Courtesy of The Financial Times, a look at Pemex and Petrobras:
Shares of Petrobras fell sharply on Monday after the Brazilian state company reported a 12 per cent year-on-year decline in third-quarter net profit to $2.7bn.
The next day Pemex, the Mexican state oil company, reported a $1.9bn quarterly net profit. But progress was huge: a year earlier, Pemex reported a $6.2bn net loss.
Pemex was boosted during the quarter by a 4.3 per cent increase in revenue to $31.8bn, as well as by gains in financial operations. While production of crude and natural gas was about flat, refinery and gas-processing units showed modest increases in output.
By contrast, Petrobras’s third-quarter results were dragged down by weakness in refining, a 65 per cent increase in exploration costs and a 2.3 per cent year-on-year decline in production of crude and natural gas.
Yet the improvement in Pemex made no impact, however, on the price of its shares, because it doesn’t have any. Pemex is much more like a government department than a business, state-owned or otherwise.

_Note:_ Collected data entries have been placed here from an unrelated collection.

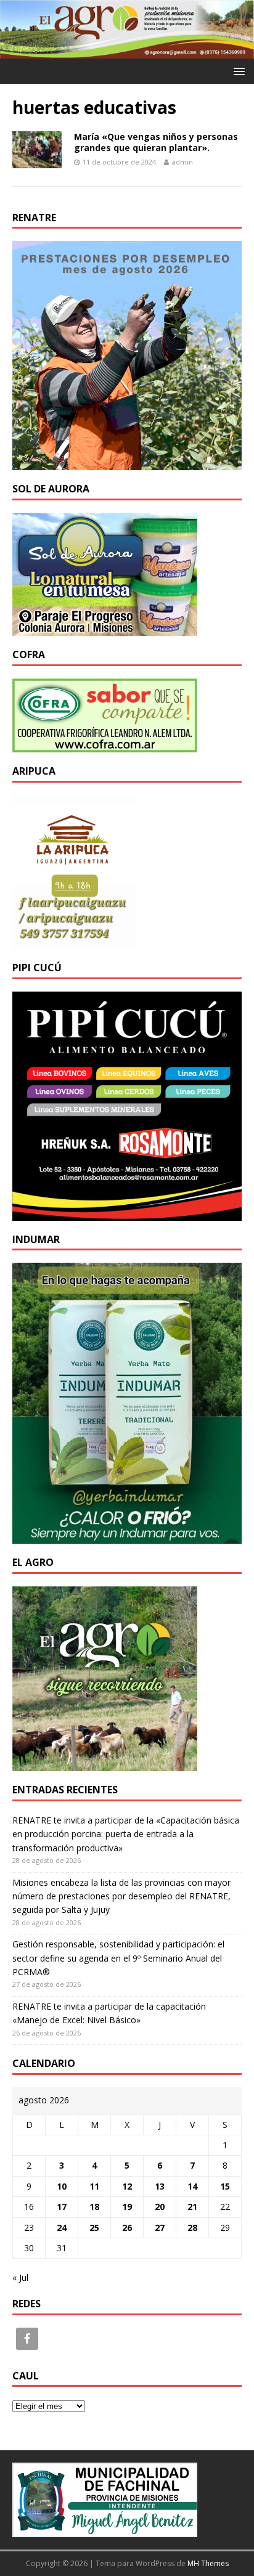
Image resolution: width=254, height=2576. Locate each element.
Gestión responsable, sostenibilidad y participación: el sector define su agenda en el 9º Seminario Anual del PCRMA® (118, 1958)
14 (192, 2186)
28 (192, 2227)
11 (94, 2186)
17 (62, 2206)
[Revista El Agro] (127, 51)
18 (94, 2206)
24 (62, 2227)
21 (192, 2206)
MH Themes (208, 2563)
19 (127, 2206)
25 (94, 2227)
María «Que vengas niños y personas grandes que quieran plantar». (156, 142)
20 (160, 2206)
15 (225, 2186)
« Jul (20, 2277)
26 (127, 2227)
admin (182, 161)
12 (127, 2186)
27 (160, 2227)
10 (62, 2186)
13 (160, 2186)
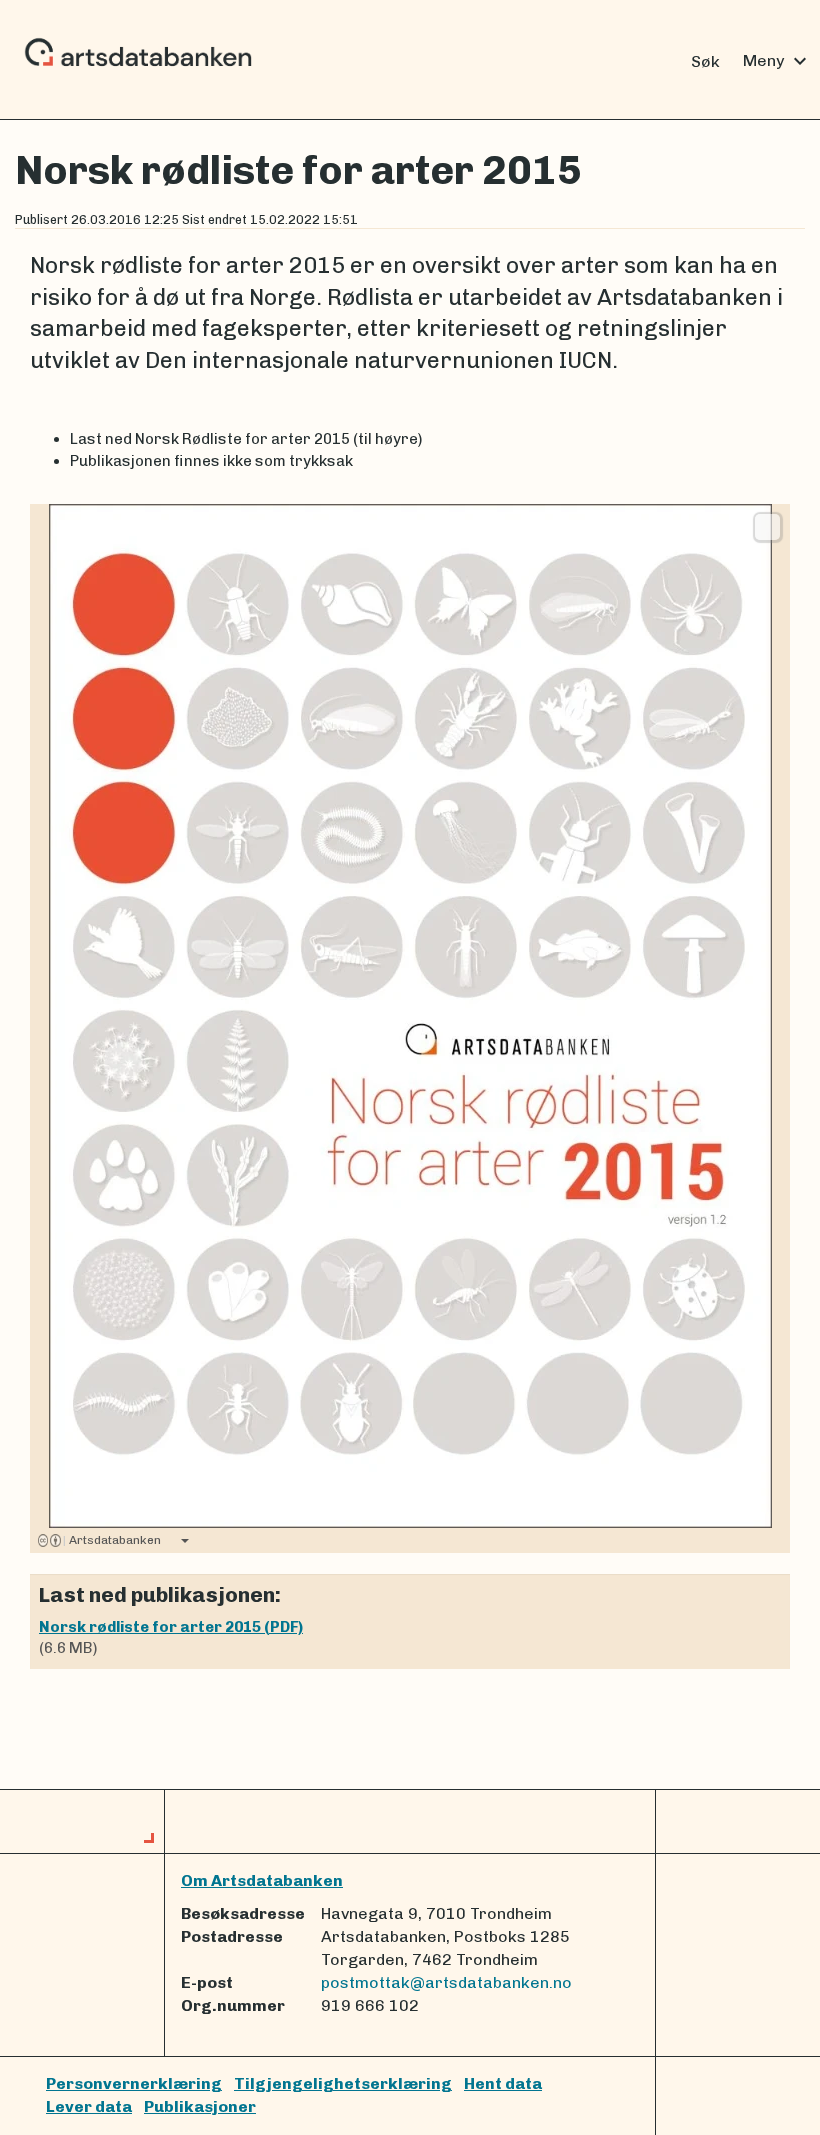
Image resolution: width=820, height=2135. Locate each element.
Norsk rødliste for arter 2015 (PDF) (171, 1627)
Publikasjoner (200, 2106)
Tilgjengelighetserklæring (343, 2083)
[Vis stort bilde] (767, 527)
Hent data (503, 2083)
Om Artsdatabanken (262, 1880)
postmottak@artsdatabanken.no (446, 1982)
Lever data (89, 2106)
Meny (777, 61)
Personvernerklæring (134, 2083)
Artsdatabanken (112, 1540)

But Enrique Peña Nieto, who is due to be inaugurated as Mexico’s president on December 1, has indicated that he wants Pemex to adopt something like the Petrobras model, where the state company competes in its home and foreign markets with others from the rest of the world.

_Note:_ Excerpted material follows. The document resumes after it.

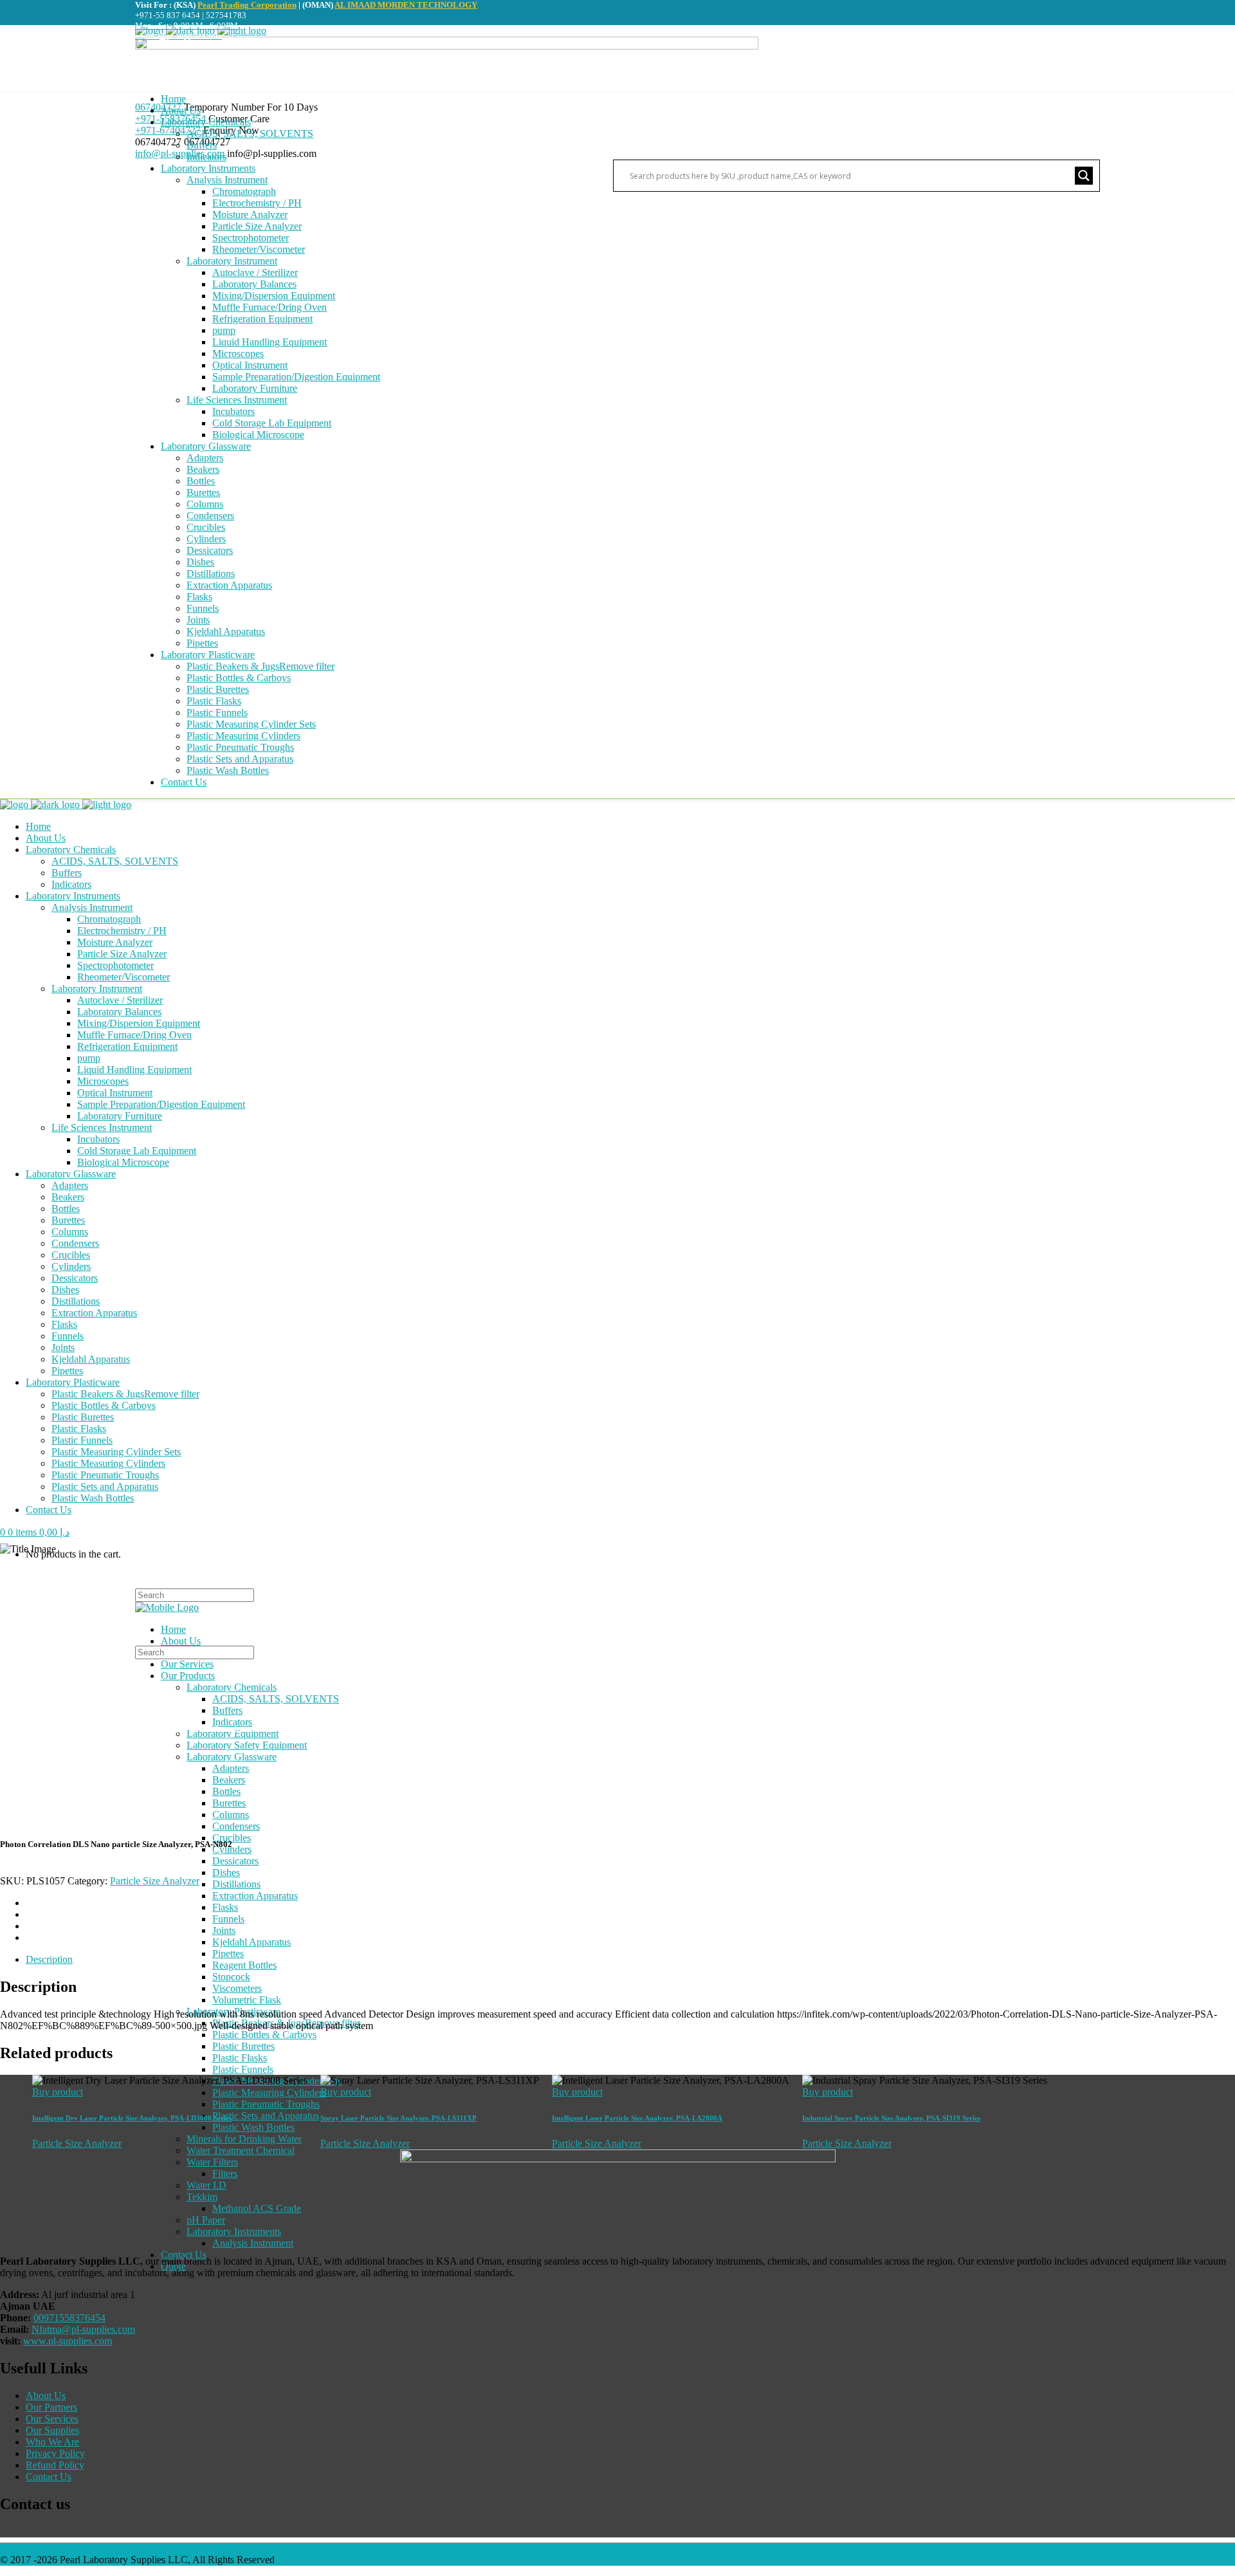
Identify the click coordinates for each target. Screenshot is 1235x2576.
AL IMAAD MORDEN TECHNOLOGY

Pemex enjoys a state monopoly in Mexico, which absorbs all of its capital spending. So no overseas ventures for the Mexican company and no competitors on the home front.
How exactly Peña Nieto plans to change Pemex is far from clear. In broad terms, though, he has spoken not of a straightforward privatization but rather of a Mexican market in which Pemex competes with the private sector as well as state companies from other countries.
That may sound straightforward. But, though many Mexicans support Peña Nieto’s view, others believe that all oil and gas must remain state property, as the Constitution currently demands.
The 1938 oil nationalization has many vehement supporters. And the recent improvement in Pemex’s performance — above all two major deep-water discoveries that confounded many critics — has convinced them that there is little need for change.
Peña Nieto and his team are going to burn plenty of oil — of the midnight variety — before they find the right formula.